### ACTIVITY
The reply should hold nothing except the lines from the one with "ՏԵՍԱՆՅՈՒԹԵՐ (54, 302)" through the end of the entries, duplicated exactly and with no pictures.

(Stored entries)

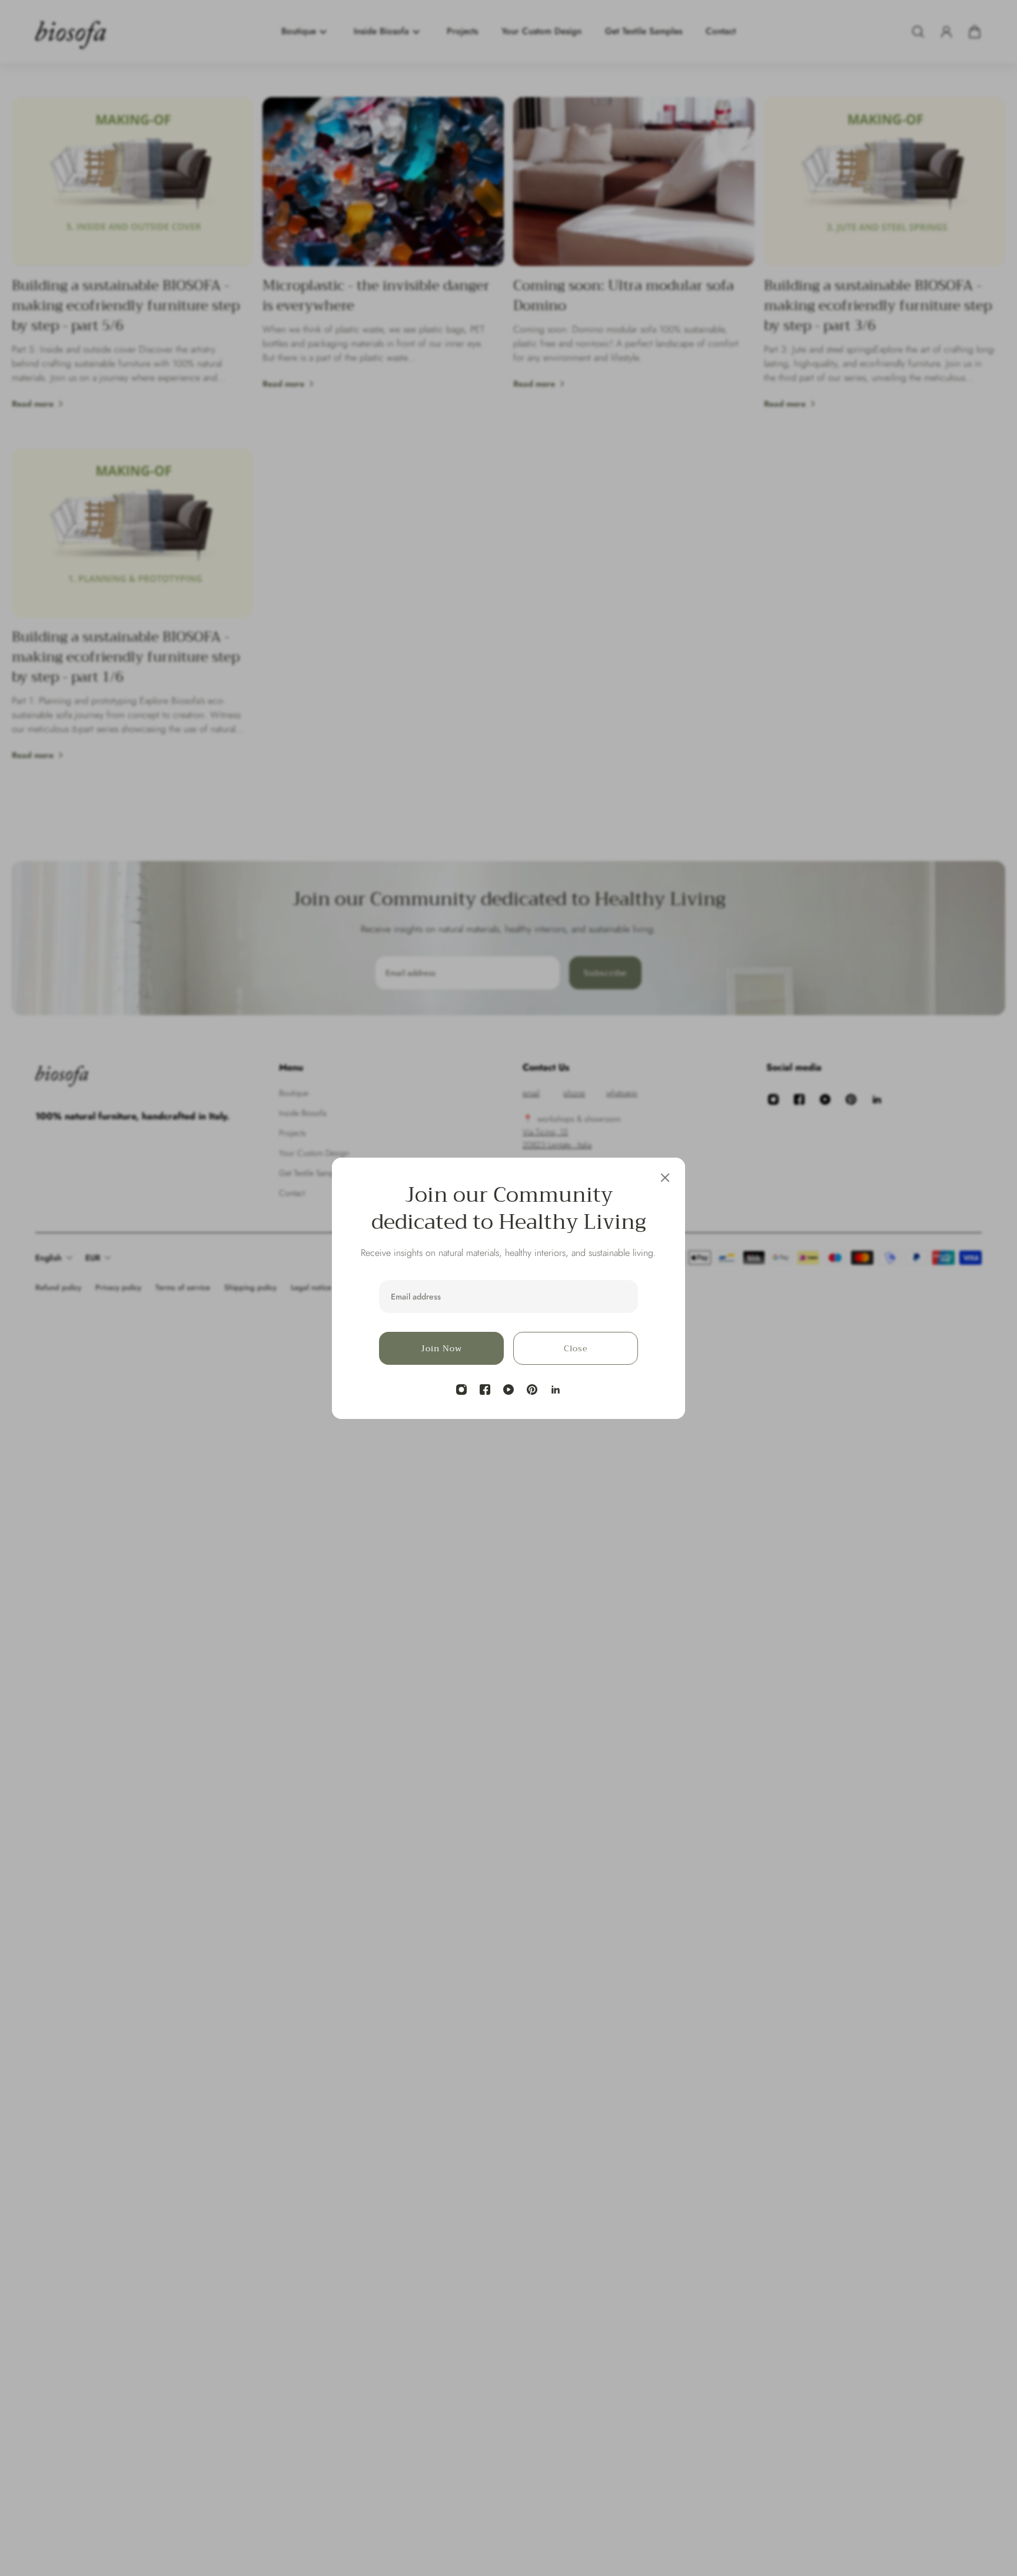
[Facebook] (485, 1389)
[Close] (665, 1177)
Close (575, 1348)
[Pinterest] (532, 1389)
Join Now (441, 1348)
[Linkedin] (555, 1389)
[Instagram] (461, 1389)
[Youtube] (508, 1389)
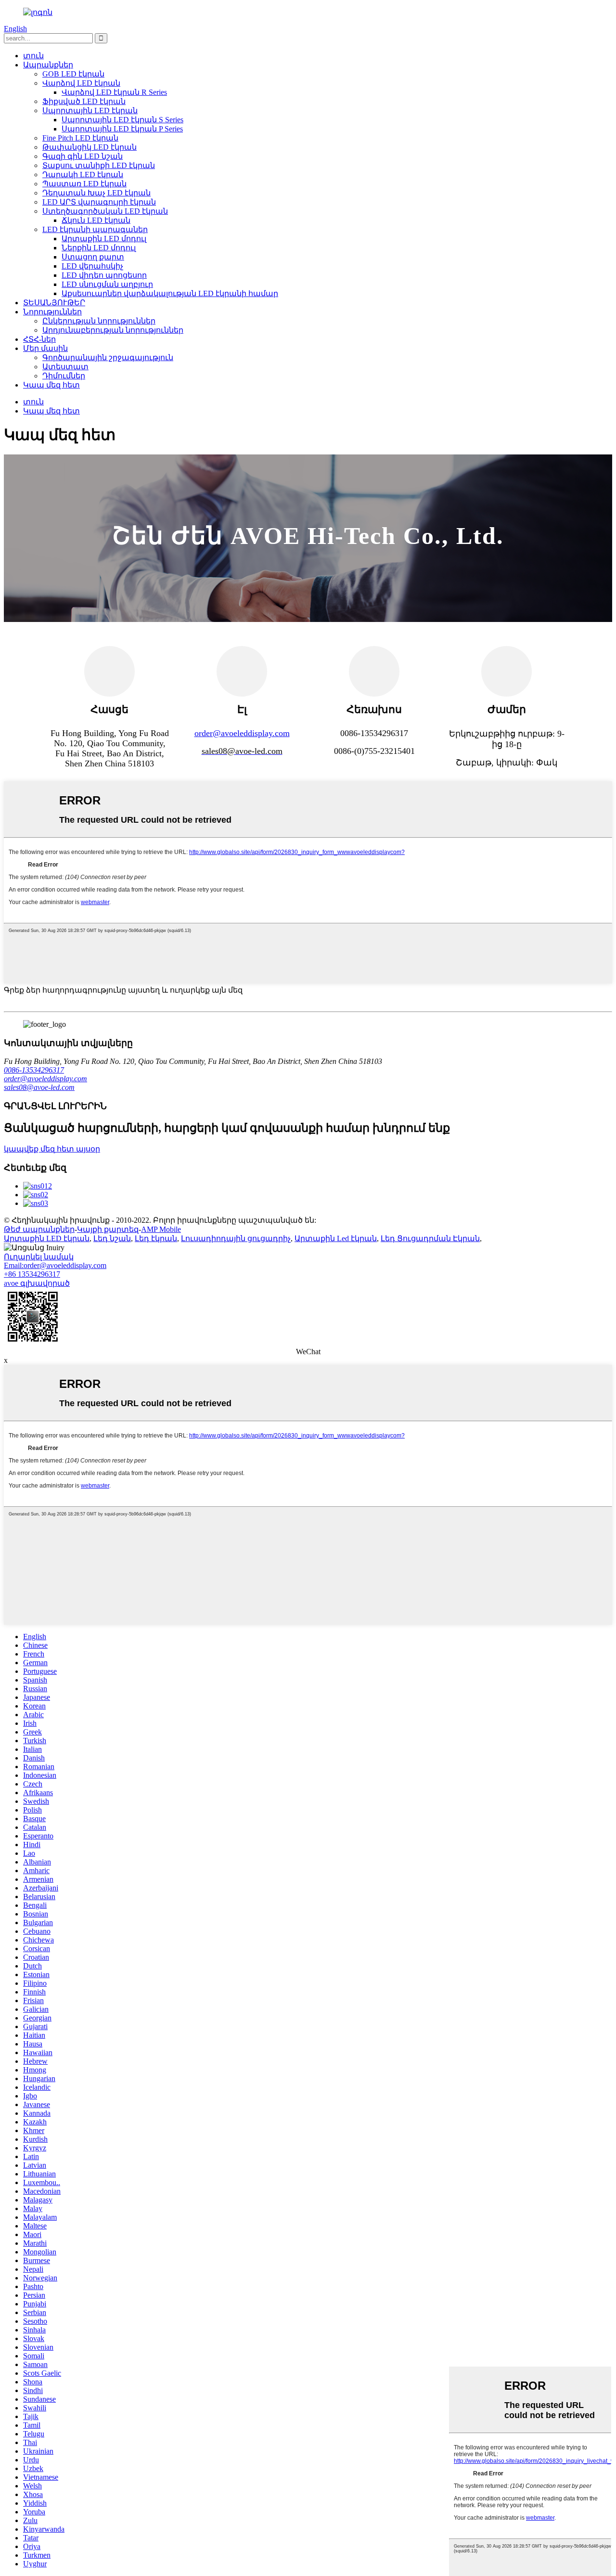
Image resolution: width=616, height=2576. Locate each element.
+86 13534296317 (32, 1274)
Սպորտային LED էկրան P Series (122, 129)
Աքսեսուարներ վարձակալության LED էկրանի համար (170, 293)
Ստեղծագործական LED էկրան (105, 211)
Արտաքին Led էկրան (336, 1238)
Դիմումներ (63, 376)
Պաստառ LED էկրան (84, 184)
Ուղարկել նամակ (39, 1257)
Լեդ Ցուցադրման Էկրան (430, 1238)
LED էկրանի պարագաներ (95, 229)
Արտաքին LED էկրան (47, 1238)
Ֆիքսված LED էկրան (84, 101)
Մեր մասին (45, 348)
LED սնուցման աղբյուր (107, 284)
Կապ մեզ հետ (51, 385)
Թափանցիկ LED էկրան (89, 147)
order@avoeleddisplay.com (242, 733)
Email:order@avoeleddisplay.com (55, 1265)
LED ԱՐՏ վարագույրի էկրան (99, 202)
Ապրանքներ (48, 65)
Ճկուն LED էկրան (96, 220)
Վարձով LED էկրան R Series (114, 92)
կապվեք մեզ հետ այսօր (52, 1149)
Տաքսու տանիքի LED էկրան (98, 165)
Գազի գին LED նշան (82, 156)
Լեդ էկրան (156, 1238)
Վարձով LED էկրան (81, 83)
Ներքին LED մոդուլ (99, 248)
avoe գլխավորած (37, 1283)
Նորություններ (52, 312)
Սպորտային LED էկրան (90, 110)
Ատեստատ (65, 366)
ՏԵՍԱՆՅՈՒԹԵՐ (54, 302)
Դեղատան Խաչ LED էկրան (96, 193)
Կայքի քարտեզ (108, 1229)
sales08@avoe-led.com (39, 1087)
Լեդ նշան (112, 1238)
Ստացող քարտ (93, 257)
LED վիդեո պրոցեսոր (104, 275)
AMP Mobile (161, 1229)
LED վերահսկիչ (92, 266)
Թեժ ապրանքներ (39, 1229)
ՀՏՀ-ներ (39, 339)
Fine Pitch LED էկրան (80, 138)
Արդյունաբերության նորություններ (112, 330)
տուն (33, 56)
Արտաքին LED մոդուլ (104, 238)
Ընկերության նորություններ (98, 321)
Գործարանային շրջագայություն (107, 357)
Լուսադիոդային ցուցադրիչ (236, 1238)
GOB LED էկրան (73, 74)
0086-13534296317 (34, 1070)
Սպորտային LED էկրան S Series (122, 120)
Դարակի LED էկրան (82, 174)
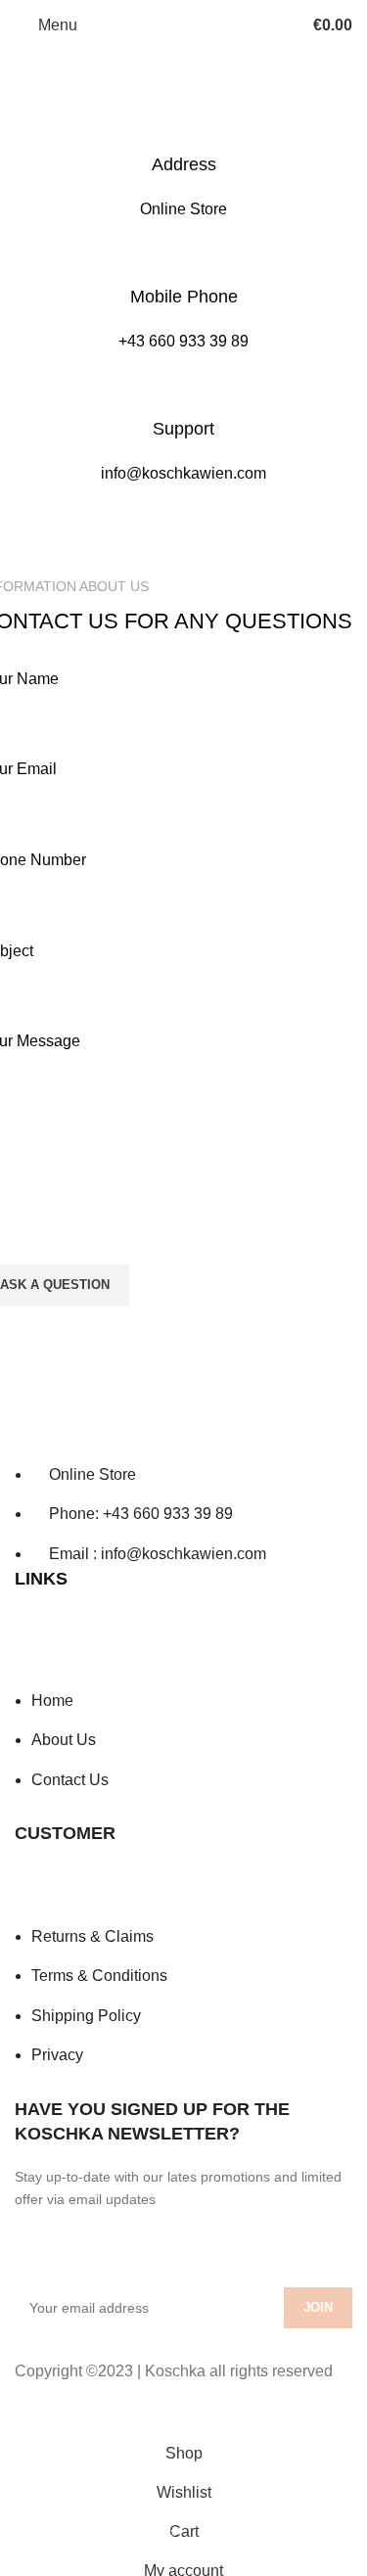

### ANSWER BOX
ՏԵՍԱՆՅՈՒԹԵՐ (54, 302)
Դեղատան Խաչ LED էկրան (96, 193)
Կայքի քարտեզ (108, 1229)
sales08@avoe-led.com (39, 1087)
Լեդ նշան (112, 1238)
Ստացող քարտ (93, 257)
LED վիդեո պրոցեսոր (104, 275)
AMP Mobile (161, 1229)
LED վերահսկիչ (92, 266)
Թեժ ապրանքներ (39, 1229)
ՀՏՀ-ներ (39, 339)
Fine Pitch LED էկրան (80, 138)
Արդյունաբերության նորություններ (112, 330)
տուն (33, 56)
Արտաքին LED մոդուլ (104, 238)
Ընկերության նորություններ (98, 321)
Գործարանային շրջագայություն (107, 357)
Լուսադիոդային ցուցադրիչ (236, 1238)
GOB LED էկրան (73, 74)
0086-13534296317 (34, 1070)
Սպորտային LED էկրան S Series (122, 120)
Դարակի LED էկրան (82, 174)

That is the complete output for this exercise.